去年の今頃ストックホルムの市庁舎を訪れた。この市庁舎の中にノーベル賞受賞記念晩餐会が開かれるホールがあり、英語ガイド付きで見学ツアーがある。スタート時間までに1時間もあったので見学を断念した。去年は帰国した日に日本人3人の物理学賞受賞の報、今年は今のところ2人。この先毎年ノーベル賞受賞者の発表があるたびに、あのとき1時間待っても見学しておけばよかったと悔やむことだろう。



あす8日は二十四節気の「寒露」だ。秋が深まった頃に草花につく冷たい露のことで、本格的な秋が始まる節目の頃だ。わが家の庭の緑のカーテンのゴーヤも、人の背丈より大きくなったオクラもまだ夏の名残を楽しんでいるかのように元気いっぱいだ。そろそろ、わが家の周囲も秋冬モードに切り替えようか。

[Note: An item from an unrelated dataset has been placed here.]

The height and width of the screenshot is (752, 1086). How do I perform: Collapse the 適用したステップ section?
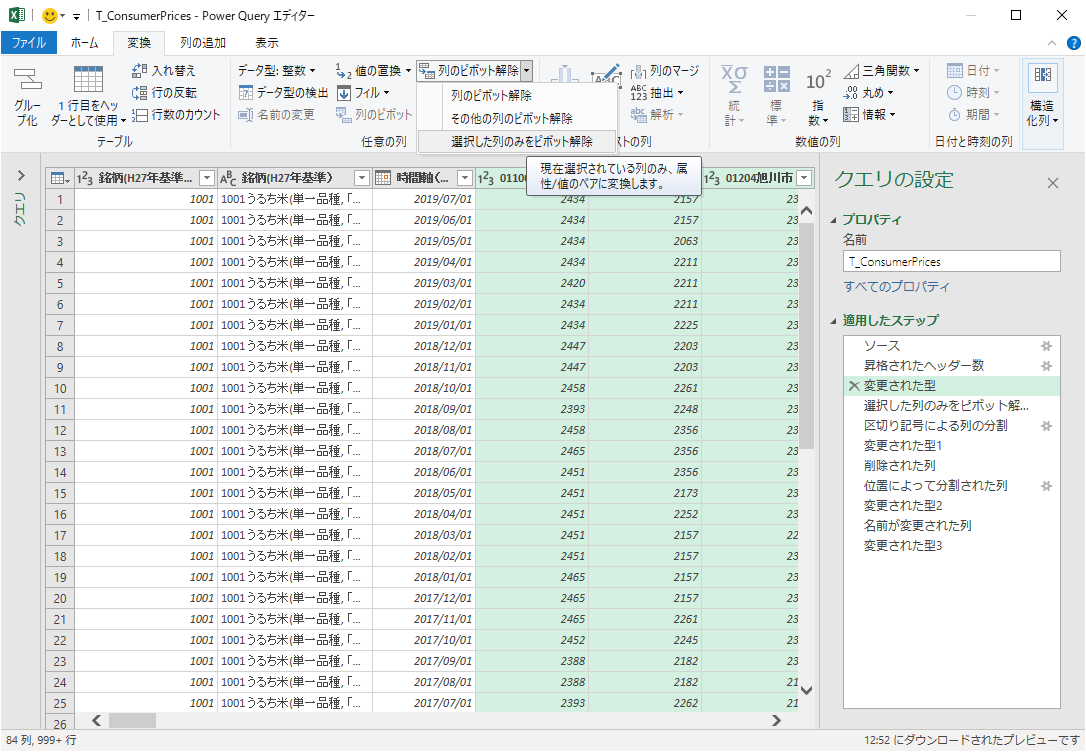(834, 321)
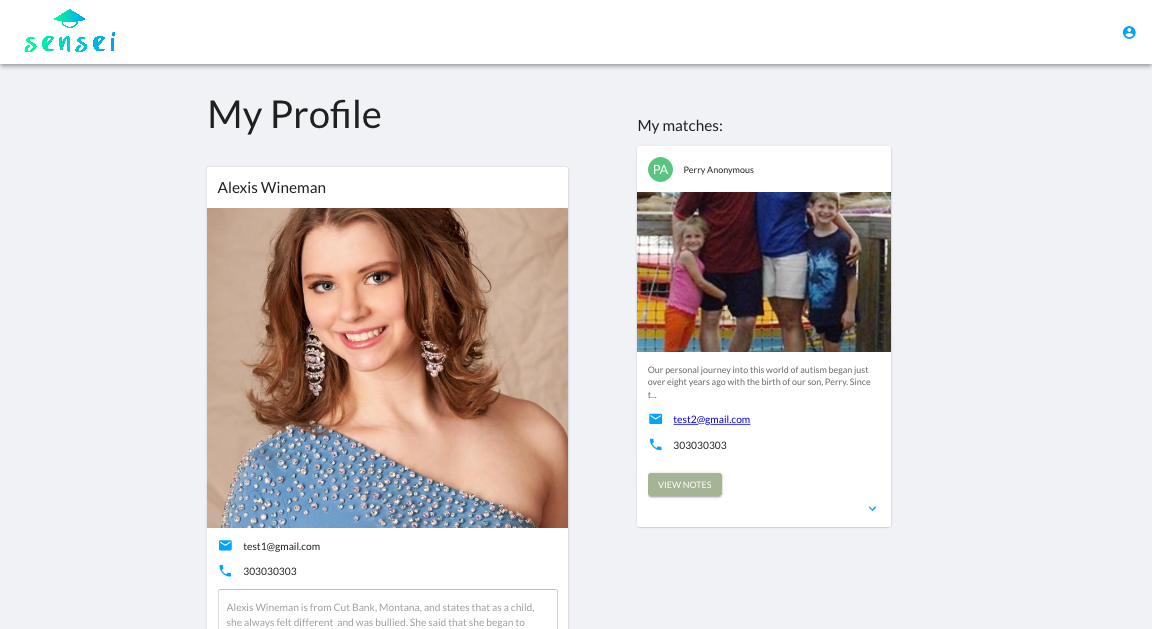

先日ピアノ業者に金を払ってピアノを引き取ってもらった。型が古い上、調律状態もよくない。買い取ることはできない。カネを出したら処分してやるとのことだ。ごもっとも。と従った。これも、先日のこと。庭の木が大きくなりすぎたり、枯れたりしている。もう、面倒見切れないから、垣根と2本の柿を残して、落葉した時期に全部切ってもらうことにした。あれも、これも”老い仕舞い”の一環と思うと人生寂しさが募る。



灼熱の太陽の下で、たった1日で10数cmは伸びるオクラ、鈴なりになって生長して行くゴーヤ。そんな華々しい時季も秋風とともに衰え、その終末を迎えようとしている。わが家のゴーヤもオクラも、今余生を楽しんでいるようにみえる。


そんな姿が、わが人生に重なるものだからバッサリとオクラを伐採したり、ゴーヤのネットをはずすのにいつまでも躊躇しているきょうこの頃だ。あした7日の「寒露」がバッサリを思い切るきっかけとなるだろう。